■ Work task
Copy, from the data below, every line that has "will" in it.

■ Information
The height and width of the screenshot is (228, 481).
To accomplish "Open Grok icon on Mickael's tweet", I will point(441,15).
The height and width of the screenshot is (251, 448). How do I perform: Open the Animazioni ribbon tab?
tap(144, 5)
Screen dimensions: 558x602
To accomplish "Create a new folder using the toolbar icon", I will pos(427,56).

...

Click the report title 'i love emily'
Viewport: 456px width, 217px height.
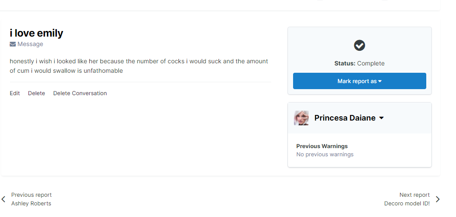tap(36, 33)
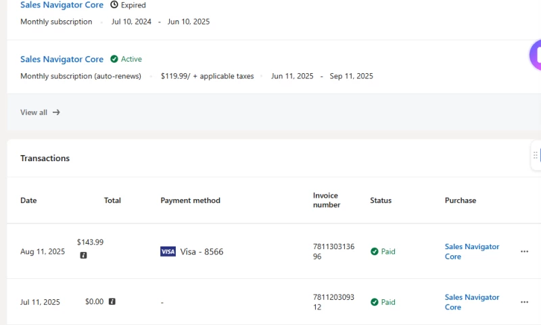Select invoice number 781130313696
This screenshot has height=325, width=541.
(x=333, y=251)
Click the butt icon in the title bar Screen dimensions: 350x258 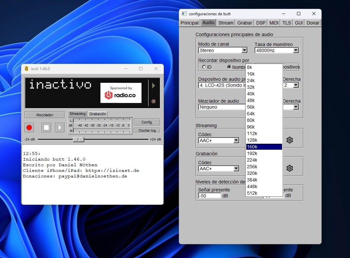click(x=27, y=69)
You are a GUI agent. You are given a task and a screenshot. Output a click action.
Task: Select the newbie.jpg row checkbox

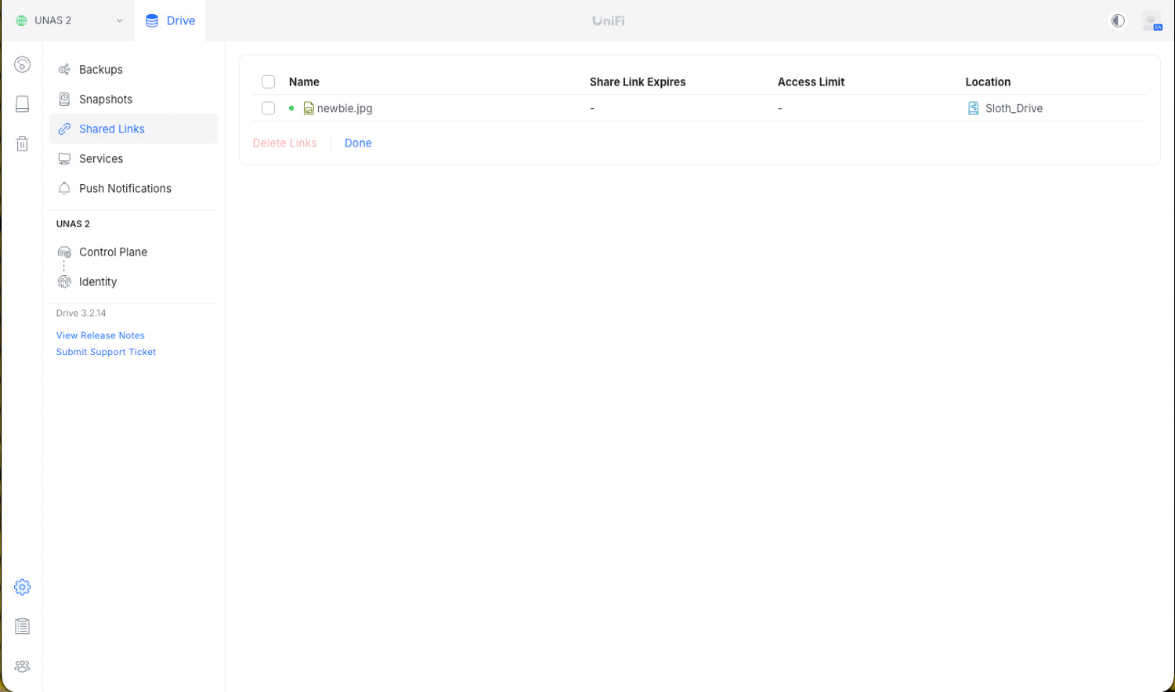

* * *

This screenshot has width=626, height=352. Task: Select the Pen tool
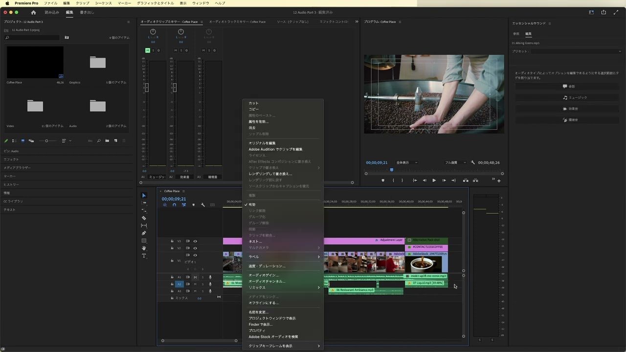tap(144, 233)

■ Solution to the problem
To accomplish "Open Grok icon on Mickael's tweet", I will point(441,15).
To accomplish "Create a new folder using the toolbar icon", I will pos(427,56).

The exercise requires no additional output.